Amidst the doom and gloom of Monday morning news stories, I found something intriguing. Apparently credibly Syrian sources, gathering in London, are claiming that Syrian President Bashar Assad's regime is doomed:
In 'unprecedented' conference held in British capital, former vice president claims 'people are hungry, their welfare robbed by corrupt elite.'
Efforts to bring down Syrian President Bashar Assad's regime have gained momentum in a public conference being held by his exiled opponents in London. The conference is chaired by former Vice President Abdel Halim Khaddam, who predicted that the days of the Syrian president were numbered.
Talking to a London Times reporter, under heavy security, Khaddam claimed that the corruption and the exploitation of power distanced Assad Jr. from Syrian citizens.
"This regime is doomed," the exiled politician ruled. "He must use harsh oppression means, while the people are hungry and see their welfare being robbed by the corrupt elite."
The front headed by 74-year-old Khaddam claims that it is supported by 75 senior figures from across the Syrian political spectrum, who are currently in exile, including members of the Muslim Brotherhood movement, which is illegal in Damascus.
There have, of course, been noises about this ever since Rafik Hariri's assassination, but this is the first time that politicians — normally the most conservative of all actors — have gathered together publicly to make noises about Assad's downfall. Although Syria gets little press, there is no doubt that it was one of the major fomenters of trouble in the Middle East. It's one of Iran's favorite allies (here's just one small example of their buddy-buddy behavior); and, acting in concert with its friend Iran, it finances Hezbollah, which is a major player in stirring up trouble between Israel and the Palestinians.

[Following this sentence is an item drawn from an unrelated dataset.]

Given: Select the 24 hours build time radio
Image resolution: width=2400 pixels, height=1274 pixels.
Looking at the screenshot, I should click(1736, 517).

Of course, since nothing is perfect, it is a little unnerving to see that this very public anti-Assad cabal includes the notorious, and very well-established, Muslim Brotherhood, which has committed itself to seeing a Caliphate established in the United States. Still, one possible victory at a time. With regimes as repressive and corrupt as those in Syria and Iran, I think it is only a matter of time before they implode. The question then, of course, is whether the resulting wreckage gives birth to some semblance of a liberal democracy, or whether the resulting "cur"e is worse than the sickness.